La monarchia ha ancora un senso? Parola ai giovani britannici

Con il Paese unito nel lutto per la morte della sua sovrana, i giovani britannici sono divisi sul futuro della monarchia e sul senso della sua esistenza. Se alcuni di loro riconoscono la capacità della corona di farsi promotrice di valori sani, altri pensano all'istituzione con disincanto.

"La monarchia ci rende unici ci offre dei valori in cui credere e ci differenzia dagli altri Paesi", dice un ragazzo giunto tra la folla a Buckingham Palace. Alcuni pensano che la "monarchia sia un bene", nonostante non apprezzino il nuovo re Carlo III. "Difronte al precariato e alla crescente disuguaglianza, credo che tutte le prioprietà della famiglia reale possano essere utilizzate meglio", sostiene un altro giovane. C'è anche chi pensa che le tradizioni reali siano obsolete.

Secondo un sondaggio annuale condotto dalla società di sondaggi YouGov, il 41% dei giovani tra i 18 e i 25 anni preferirebbe esserre rappresentato da un capo di Stato eletto con maggiori poteri rispetto al monarca.
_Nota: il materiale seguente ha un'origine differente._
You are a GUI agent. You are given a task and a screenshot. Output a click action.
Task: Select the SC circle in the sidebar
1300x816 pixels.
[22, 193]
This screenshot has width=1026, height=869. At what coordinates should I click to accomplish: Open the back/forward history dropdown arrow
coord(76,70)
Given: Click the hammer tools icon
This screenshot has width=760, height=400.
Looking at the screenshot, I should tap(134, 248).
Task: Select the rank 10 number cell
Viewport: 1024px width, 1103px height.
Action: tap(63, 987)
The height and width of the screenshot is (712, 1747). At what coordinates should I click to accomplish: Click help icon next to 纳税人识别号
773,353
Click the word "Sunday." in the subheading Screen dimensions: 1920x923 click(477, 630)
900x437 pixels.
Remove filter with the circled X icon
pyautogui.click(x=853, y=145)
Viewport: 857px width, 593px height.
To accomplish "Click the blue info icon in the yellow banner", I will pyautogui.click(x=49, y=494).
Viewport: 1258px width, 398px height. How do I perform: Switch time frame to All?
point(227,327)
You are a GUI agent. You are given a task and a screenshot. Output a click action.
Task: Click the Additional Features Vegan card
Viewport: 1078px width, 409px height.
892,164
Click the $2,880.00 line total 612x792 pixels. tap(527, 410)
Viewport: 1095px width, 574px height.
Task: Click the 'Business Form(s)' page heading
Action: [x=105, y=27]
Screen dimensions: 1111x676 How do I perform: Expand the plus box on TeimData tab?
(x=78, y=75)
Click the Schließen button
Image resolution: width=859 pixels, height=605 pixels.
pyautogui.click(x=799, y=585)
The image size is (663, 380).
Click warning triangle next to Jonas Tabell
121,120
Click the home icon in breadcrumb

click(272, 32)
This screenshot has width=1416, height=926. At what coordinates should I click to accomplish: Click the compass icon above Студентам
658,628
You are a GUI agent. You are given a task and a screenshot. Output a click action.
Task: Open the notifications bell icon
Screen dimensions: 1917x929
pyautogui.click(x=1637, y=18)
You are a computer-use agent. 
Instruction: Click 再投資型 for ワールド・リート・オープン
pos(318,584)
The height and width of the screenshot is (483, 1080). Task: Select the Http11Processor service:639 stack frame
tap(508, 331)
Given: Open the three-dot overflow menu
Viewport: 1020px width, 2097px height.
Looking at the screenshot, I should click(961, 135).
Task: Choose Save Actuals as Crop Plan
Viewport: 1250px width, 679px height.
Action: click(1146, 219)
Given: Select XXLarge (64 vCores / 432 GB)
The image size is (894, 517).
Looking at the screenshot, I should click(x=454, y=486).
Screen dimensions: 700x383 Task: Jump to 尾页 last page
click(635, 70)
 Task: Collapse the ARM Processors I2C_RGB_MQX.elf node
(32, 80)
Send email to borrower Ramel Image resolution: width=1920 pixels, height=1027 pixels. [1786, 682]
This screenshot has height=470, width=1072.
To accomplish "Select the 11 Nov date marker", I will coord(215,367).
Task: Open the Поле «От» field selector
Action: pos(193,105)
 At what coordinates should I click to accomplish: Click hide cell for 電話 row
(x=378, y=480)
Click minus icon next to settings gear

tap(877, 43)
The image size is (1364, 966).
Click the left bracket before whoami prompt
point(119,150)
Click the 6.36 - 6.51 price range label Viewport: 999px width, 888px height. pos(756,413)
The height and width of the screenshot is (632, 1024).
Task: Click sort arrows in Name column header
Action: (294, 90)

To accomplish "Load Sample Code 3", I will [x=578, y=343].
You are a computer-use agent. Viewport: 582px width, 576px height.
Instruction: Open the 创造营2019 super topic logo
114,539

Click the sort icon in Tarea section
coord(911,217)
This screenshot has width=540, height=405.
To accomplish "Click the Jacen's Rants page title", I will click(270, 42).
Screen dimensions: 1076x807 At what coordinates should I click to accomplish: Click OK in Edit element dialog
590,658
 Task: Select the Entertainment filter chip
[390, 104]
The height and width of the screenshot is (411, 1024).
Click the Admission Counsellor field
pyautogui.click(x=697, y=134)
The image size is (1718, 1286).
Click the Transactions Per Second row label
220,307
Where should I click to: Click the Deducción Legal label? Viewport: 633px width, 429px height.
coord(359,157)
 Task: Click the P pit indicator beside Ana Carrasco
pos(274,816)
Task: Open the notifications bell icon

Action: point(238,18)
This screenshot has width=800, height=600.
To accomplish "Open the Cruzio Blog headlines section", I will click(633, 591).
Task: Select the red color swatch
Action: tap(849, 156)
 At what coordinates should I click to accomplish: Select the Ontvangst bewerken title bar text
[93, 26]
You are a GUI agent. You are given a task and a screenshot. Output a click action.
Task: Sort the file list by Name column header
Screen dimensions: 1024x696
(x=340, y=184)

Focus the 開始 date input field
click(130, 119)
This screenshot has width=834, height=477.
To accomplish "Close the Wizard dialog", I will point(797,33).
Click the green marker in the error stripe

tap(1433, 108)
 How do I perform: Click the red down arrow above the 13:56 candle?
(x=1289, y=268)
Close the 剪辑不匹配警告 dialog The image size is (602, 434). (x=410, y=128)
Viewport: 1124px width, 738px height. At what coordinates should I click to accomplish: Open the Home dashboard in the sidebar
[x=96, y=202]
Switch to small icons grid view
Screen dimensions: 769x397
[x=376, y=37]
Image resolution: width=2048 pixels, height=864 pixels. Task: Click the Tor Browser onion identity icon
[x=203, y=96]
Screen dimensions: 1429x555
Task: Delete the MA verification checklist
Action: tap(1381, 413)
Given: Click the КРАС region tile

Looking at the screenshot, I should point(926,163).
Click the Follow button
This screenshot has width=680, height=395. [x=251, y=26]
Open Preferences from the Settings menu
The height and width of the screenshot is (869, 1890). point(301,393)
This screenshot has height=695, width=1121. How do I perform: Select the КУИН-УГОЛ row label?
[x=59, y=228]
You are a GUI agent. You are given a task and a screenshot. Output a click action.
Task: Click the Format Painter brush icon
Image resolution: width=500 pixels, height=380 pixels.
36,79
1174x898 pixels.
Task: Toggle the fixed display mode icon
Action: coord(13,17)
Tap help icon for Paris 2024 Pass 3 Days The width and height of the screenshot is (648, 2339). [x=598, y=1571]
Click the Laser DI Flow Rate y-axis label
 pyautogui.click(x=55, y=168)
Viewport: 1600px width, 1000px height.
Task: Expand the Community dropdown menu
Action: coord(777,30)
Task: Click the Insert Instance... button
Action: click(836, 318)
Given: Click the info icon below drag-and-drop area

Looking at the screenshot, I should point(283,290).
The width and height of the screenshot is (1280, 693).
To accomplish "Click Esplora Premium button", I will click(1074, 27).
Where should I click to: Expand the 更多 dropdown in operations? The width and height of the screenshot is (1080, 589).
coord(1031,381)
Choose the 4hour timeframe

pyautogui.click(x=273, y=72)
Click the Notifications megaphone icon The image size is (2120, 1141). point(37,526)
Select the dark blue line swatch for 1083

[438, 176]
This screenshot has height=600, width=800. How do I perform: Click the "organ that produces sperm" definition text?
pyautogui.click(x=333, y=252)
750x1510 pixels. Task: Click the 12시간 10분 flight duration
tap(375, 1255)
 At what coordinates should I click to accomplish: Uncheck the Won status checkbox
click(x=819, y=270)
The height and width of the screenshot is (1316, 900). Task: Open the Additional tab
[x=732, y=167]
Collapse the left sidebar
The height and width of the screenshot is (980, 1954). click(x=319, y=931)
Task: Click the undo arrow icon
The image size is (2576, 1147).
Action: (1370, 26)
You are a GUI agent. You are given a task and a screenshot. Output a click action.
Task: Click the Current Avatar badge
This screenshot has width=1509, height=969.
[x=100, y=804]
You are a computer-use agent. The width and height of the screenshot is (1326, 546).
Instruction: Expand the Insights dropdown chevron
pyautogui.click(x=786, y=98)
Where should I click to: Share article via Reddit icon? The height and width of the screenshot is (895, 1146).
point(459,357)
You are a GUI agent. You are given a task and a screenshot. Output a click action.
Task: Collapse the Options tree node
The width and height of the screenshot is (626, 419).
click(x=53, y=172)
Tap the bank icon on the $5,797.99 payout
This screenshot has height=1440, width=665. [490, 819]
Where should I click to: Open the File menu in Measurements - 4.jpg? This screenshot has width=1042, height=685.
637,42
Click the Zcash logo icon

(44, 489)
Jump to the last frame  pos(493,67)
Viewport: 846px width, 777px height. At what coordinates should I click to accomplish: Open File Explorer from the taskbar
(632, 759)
Il gruppo che la pensa così, secondo Yougov, è in aumento di anno in anno. Osservando i dati del sondaggio, emerge che in generale la monarchia è utile per il Paese per il 54% dei cittadini. Dai risultati di un altro quesito, il 58% degli intervistati ritiene che la Regina Elisabetta abbia portato avanti il suo incarico eccellentemente (è inferiore al 10% la quota di coloro che pensano che la regnante abbia svolto male o in maniera pessima il suo lavoro). La platea di persone che avrebbe preferito il principe William al posto di Carlo per la successione della regina è pari al 38% (il 34% dei sudditi gradisce la salita al trono di Carlo).